27. April 2020 / 12:17 Uhr

Donald Trump übt Kritik an Medien

US-Präsident Donald Trump hat erneut eine Reihe sogenannter Tweets abgefeuert, in denen er sich über die linke, hetzerische Berichterstattung der US-Medien ärgerte. Besonders ein Artikel der New York Times hat den Statsmann demnach offensichtlich in Rage versetzt.

Wieder einmal Anti-Trump-Propaganda

Laut dem linken Blatt komme der Präsident angeblich erst mittags in sein Amtszimmer, das Oval Office, meist in schlechter Stimmung, nachdem er seit den frühen Morgenstunden ferngesehen habe. Die Zeitung behauptet, er sei darauf fokussiert, wie die Medien seine Reaktion auf die Ausbreitung des Virus bewerteten. Seine täglichen Pressekonferenzen zum Coronavirus seien das einzige, worauf er sich freuen könne, heißt es im Artikel. Trump schrieb dazu am Sonntag (Ortszeit) auf Twitter.

Die Leute, die mich kennen und die Geschichte unseres Landes kennen, sagen, dass ich der am härtesten arbeitende Präsident der Geschichte bin.

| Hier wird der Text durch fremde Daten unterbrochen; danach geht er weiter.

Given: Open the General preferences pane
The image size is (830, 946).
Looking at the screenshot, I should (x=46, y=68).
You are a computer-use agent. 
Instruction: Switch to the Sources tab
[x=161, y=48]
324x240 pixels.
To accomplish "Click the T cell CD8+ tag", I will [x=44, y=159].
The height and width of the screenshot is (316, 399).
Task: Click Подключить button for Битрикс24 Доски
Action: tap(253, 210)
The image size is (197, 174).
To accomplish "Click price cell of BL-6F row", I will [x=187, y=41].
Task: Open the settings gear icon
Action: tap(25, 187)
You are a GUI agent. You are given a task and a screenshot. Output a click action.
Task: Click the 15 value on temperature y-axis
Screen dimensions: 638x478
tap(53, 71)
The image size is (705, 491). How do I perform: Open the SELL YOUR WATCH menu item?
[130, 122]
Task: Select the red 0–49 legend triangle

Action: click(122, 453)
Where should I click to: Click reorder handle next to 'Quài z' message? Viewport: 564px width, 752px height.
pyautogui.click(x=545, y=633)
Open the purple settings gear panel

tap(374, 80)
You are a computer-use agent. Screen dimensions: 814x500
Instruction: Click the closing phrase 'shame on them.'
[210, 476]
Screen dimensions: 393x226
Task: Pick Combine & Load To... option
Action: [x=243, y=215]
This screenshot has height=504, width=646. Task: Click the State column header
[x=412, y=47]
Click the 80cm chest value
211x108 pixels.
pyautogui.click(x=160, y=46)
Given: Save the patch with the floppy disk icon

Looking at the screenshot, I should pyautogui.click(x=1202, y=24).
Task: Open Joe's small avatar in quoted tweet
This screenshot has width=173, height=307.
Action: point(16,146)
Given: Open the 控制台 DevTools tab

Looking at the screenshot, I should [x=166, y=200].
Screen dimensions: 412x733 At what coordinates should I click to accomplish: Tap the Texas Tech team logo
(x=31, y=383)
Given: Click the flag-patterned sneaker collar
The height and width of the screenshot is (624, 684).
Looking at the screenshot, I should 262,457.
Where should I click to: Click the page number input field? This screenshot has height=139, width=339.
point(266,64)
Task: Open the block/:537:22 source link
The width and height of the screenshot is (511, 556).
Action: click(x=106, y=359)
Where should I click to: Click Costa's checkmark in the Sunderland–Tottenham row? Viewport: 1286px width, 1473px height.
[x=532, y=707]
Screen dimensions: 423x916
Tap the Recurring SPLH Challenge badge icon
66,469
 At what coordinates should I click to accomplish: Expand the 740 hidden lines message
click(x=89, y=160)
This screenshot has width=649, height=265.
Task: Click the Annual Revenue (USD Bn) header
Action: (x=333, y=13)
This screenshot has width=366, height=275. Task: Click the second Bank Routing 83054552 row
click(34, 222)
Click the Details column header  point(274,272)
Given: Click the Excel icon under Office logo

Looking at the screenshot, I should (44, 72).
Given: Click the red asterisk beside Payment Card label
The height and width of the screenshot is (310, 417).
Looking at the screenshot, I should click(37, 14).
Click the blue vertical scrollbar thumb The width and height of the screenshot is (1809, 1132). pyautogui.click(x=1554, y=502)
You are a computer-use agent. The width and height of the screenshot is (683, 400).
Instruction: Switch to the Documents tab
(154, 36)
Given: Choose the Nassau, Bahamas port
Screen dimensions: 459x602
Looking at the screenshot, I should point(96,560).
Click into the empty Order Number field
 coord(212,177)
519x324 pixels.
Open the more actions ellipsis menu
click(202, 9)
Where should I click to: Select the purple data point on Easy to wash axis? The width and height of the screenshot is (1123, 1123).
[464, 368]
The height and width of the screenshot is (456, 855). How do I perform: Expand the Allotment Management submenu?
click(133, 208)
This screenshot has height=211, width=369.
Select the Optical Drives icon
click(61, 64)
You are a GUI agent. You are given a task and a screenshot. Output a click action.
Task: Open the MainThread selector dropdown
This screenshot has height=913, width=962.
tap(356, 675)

Das weiß ich nicht, aber ich arbeite hart und habe in den ersten dreieinhalb Jahren wahrscheinlich mehr erreicht als jeder andere Präsident in der Geschichte.

Pommes und Cola light im Privat-Fernseh-Speisesaal?

Besonders verärgert schien Trump aber über die Passage, in der es heißt, dass er in seinem privaten Speisesaal fernsehe und Pommes und Cola light stets verfügbar seien. Er arbeite von früh morgens bis spät abends, um dann eine „falsche“ Geschichte der New York Times über seinen Arbeitsplan und seine Essgewohnheiten zu lesen, wetterte Trump auf Twitter.

Trump lässt sich immer wieder über kritische Medienberichte aus und wirft Journalisten vor, falsch und voreingenommen über ihn zu berichten. Zuletzt störte sich der US-Präsident auch an der Berichterstattung über seine Pressekonferenzen in der Corona-Krise.